## SOURCE EXTRACT
# Future Plans for Saltwater Group Chat Night



## RickM61

I spoke with MediaHound and we are going to try to setup a night for a group chat for both freshwater and saltwater..this discussion will be for anyone interested in the discussion depending on the night.discussions can be anything..from if you are having problems or just tell us what you have..anything you want. i am posting this post in the saltwater forum too and as soon as we get some responses we will have a group discussion in the chatroom to get everyones opinion on what nights would be best..

let me know what everyone thinks

Rick


EDIT - Chat Night is every Tuesday at 8PM Est.!


----------



## MediaHound

*Re: Future Plans for Group Chat Night*

Thanks again Rick for suggesting this. 

What day and time do you saltwater guys and gals think would be best?


----------



## RickM61

*Re: Future Plans for Group Chat Night*

come on salt people..this could be very beneficial to everyone..

Rick


----------



## nicco0315

*Re: Future Plans for Group Chat Night*

very cool idea. what day is this suppose to happen for our saltwater hobbyists.


----------



## RickM61

*Re: Future Plans for Group Chat Night*

Nicco

We need everyone's opinion on this..it doesnt do any good if it gets setup for a certian night and everyone has to work..everyone tells what the best night is for them then the general consensis will go from there and thats the night that will be picked.. so Nicco we will start off with you..which night is best for you.. i have both freshwater and saltwater experience so i will be sitting in on both of the nights..

Rick


----------



## MediaHound

*Re: Future Plans for Group Chat Night*

How does Tuesday sound?


----------



## atlantic reefer

*Re: Future Plans for Group Chat Night*

It doesn't matter much to me. Starting the 24 of September I start college which 90% are night classes, plus I have work during the day usually.


----------



## RickM61

*Re: Future Plans for Group Chat Night*

tuesday is ok with me..we need to decide on a time..during the day or night?

## EXERCISE GOAL
For each statement about the chat-night thread, say yes or no on whether it agrees with the thread, and quote the thread's deciding words exactly. (a) An edit to the first post sets chat night for every Tuesday at 8 PM Eastern. (b) atlantic reefer says most of the upcoming college classes meet during the day. (c) RickM61 says his experience is limited to saltwater. The lines after the thread are separate material.

## DATA
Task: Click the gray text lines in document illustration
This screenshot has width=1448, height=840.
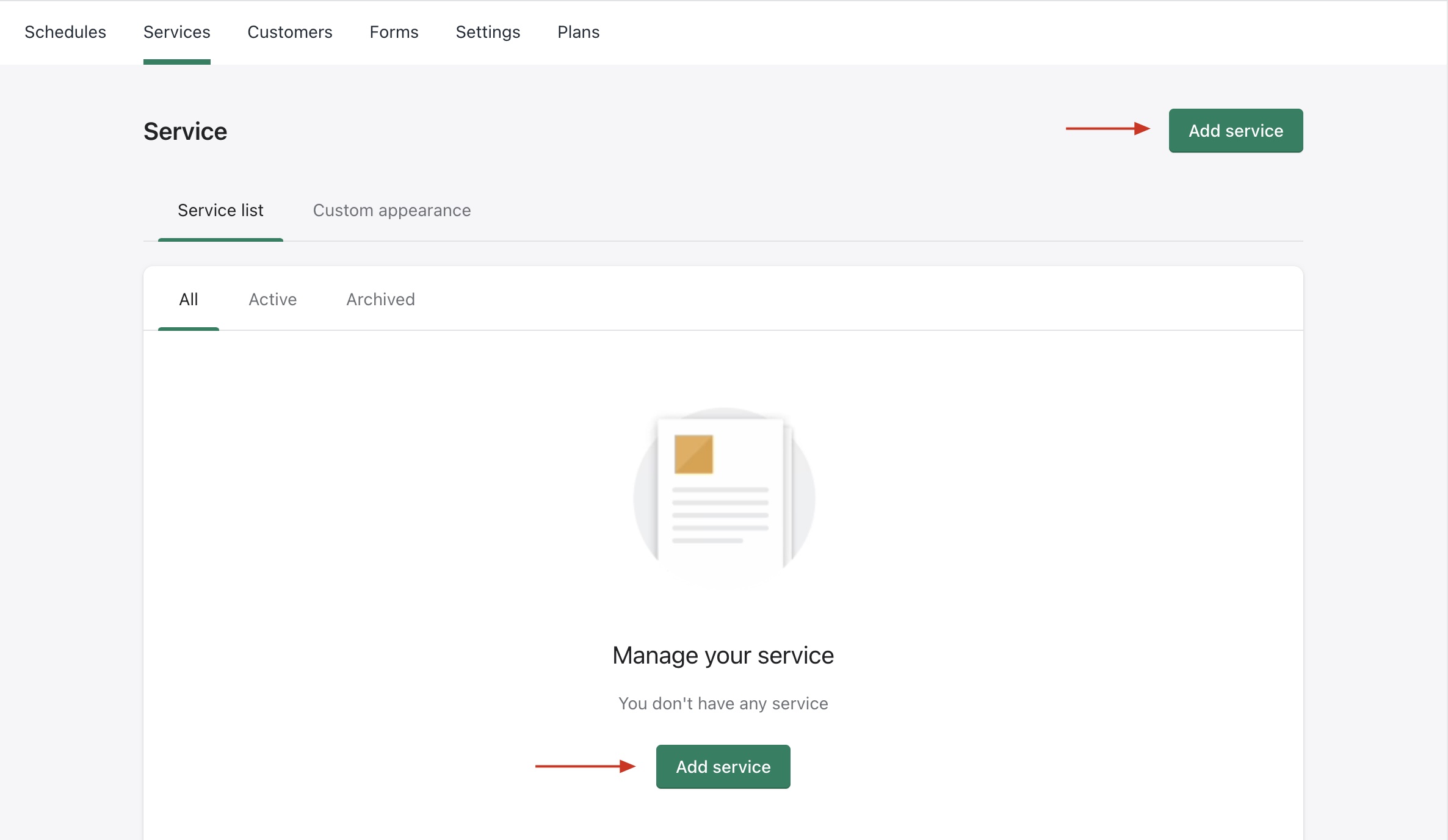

## FINISHED ANSWER
(a) Yes: "Chat Night is every Tuesday at 8PM Est.!"
(b) No: "I start college which 90% are night classes"
(c) No: "i have both freshwater and saltwater experience"